Ok, fully expect to get blasted here but please be as kind as you can?
I know some MN doesn't believe in the emetephobia thing (after all who likes sick) but I genuinely have paralysing phobia of sick. I lost a chunk of my 20s being so afraid I became agrophobic, I've had all therapy types offered to me, I'm currently on as much medication as I can be on. Basically, it's ruined my life.
I took my 3 year old to nursery this morning (only day he does, I'm a SAHM) and saw the dreaded 'D&V' sign outside. I nearly took him straight back home but gave myself a talking to and went in, asked about it, found out if it was in his class etc. Not actively in his class but 2 kids that were usually in on a Monday weren't in, presumably with the bug.

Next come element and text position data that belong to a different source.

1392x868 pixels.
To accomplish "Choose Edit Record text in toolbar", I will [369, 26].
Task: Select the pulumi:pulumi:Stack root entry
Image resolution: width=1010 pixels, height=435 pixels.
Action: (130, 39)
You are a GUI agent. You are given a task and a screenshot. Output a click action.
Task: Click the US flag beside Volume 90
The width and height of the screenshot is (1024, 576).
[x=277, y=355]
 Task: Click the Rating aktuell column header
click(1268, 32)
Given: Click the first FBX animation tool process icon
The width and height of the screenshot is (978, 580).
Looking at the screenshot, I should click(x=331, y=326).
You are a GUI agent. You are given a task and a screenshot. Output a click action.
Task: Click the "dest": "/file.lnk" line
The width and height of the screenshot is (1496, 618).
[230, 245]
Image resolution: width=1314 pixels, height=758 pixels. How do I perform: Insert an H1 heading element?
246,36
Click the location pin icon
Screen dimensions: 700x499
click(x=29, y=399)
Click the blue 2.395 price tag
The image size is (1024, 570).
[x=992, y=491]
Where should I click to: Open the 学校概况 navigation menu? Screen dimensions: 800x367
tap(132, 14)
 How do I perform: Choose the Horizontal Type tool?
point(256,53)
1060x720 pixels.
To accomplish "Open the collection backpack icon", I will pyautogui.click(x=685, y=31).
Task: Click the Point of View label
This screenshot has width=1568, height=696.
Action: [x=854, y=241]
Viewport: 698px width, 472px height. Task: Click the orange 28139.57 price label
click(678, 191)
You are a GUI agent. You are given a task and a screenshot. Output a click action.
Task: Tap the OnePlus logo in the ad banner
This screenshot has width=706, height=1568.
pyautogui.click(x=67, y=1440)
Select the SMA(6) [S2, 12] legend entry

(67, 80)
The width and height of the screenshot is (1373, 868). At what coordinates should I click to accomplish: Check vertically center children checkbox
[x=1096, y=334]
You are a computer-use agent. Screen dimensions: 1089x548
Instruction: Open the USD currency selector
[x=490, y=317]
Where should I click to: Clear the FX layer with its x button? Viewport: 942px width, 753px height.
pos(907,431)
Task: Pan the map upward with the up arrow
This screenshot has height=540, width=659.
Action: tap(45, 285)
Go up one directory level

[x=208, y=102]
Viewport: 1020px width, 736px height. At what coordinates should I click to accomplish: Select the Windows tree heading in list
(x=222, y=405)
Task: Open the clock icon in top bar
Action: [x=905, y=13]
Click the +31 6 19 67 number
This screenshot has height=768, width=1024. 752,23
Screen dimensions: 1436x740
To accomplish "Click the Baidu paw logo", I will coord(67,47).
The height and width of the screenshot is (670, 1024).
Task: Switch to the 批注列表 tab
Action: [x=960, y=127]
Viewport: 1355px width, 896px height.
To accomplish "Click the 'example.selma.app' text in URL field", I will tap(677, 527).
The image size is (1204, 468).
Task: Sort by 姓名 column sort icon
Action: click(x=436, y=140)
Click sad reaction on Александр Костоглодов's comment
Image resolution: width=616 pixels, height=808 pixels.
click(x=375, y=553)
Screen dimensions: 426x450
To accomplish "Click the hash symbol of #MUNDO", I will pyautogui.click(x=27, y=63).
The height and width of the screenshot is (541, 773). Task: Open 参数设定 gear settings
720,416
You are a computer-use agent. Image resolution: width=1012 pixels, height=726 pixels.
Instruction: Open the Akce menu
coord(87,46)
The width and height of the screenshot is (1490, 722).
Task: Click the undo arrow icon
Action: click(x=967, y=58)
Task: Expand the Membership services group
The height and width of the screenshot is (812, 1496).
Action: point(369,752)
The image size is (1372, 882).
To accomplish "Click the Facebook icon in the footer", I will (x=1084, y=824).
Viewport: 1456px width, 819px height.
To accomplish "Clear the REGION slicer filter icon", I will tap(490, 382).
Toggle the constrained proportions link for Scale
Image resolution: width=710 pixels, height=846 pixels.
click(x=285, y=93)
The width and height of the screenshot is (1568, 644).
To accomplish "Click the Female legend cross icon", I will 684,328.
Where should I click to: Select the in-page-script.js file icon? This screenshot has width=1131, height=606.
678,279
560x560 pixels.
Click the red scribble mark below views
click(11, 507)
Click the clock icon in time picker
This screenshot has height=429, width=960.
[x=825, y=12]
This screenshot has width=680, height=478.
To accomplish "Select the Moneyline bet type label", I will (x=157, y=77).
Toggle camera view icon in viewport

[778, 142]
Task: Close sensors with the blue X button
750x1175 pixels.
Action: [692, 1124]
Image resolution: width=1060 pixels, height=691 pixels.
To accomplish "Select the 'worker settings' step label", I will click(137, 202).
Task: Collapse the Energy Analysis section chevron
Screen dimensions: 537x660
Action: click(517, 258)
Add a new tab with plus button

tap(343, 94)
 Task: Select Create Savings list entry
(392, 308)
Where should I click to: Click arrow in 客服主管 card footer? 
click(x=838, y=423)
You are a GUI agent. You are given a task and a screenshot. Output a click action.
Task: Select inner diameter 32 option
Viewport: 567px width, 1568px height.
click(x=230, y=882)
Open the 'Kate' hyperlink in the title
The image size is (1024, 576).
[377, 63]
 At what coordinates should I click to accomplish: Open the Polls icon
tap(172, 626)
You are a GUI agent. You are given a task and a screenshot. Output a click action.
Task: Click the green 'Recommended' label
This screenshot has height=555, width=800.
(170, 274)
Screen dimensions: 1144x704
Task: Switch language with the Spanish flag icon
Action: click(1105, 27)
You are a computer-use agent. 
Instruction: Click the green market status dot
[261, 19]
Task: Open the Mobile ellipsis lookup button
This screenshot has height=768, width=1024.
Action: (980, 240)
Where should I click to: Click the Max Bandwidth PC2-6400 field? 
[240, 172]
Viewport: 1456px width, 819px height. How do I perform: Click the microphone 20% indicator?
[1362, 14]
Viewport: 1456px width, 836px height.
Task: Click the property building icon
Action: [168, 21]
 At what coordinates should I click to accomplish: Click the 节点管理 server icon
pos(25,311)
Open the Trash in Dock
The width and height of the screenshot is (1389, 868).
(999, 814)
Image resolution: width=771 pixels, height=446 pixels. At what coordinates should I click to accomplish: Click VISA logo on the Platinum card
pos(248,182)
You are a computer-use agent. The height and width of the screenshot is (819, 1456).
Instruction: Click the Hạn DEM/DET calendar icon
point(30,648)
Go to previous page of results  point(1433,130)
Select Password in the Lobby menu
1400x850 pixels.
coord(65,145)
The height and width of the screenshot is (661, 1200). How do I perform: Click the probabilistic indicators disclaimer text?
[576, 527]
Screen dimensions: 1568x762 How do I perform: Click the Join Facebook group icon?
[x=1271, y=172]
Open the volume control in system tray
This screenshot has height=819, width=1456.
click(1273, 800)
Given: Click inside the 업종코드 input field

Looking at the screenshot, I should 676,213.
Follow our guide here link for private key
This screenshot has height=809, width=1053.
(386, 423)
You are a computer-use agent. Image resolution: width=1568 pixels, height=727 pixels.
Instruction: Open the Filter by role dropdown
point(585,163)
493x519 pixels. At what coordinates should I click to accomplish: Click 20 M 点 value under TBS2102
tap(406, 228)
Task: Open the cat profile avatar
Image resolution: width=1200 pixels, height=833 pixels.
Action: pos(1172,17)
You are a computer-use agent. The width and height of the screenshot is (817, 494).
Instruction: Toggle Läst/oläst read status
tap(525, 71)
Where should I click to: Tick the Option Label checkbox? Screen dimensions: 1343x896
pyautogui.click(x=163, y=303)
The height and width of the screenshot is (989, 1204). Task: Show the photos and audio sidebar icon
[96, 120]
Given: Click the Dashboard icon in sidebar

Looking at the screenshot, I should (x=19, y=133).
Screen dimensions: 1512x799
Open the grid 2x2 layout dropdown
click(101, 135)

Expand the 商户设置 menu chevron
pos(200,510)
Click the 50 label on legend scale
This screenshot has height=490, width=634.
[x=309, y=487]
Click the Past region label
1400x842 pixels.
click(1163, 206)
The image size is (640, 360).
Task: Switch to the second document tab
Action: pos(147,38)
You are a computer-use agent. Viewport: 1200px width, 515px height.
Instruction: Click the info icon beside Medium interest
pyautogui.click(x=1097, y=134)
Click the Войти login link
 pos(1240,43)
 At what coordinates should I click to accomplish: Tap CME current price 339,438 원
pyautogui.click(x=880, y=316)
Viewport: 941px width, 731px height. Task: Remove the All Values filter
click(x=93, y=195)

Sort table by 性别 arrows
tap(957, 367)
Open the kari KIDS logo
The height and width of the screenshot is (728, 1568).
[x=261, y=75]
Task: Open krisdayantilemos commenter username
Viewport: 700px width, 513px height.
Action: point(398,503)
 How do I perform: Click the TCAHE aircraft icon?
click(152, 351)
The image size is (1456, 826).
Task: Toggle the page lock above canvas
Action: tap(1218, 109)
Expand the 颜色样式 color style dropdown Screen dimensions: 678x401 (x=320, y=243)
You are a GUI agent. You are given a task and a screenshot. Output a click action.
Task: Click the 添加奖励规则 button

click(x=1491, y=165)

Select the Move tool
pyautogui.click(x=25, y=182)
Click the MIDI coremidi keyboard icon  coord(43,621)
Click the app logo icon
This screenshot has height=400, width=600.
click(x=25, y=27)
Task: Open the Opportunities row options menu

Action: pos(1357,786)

Downstairs three rooms had kids off with it, and staff members off with it too. So it's running rampage.
Against my better judgement I left him there happy. I went home and my slight panic turned into god almighty panic attacks and I couldn't centre myself using any of my usual methods. I am terrified of him getting the sick bug, paralysed. I have such a strong phobia about it I cannot put into words. I managed to get so worked up that after about 4.5 hours I went back up to the nursery and picked him up, although if he's caught it, I suspect he'll have caught it already - he was playing in the communal ballpit, etc.
I know this phobia is ruining my life. I am desperate for it not to ruin my sons the way it's consumed me for 25 years, and I'm going to the GP this week to see if there is anything else they can do to help because I can't cope.
Is it likely he's caught anything though? No active bug in the room he's in, although staff are covering the ones downstairs so there may have been some cross over.
I know IABU with this frankly fucking ridiculous phobia, but I need to talk to someone. I am a single parent and everyone thinks this is crazy.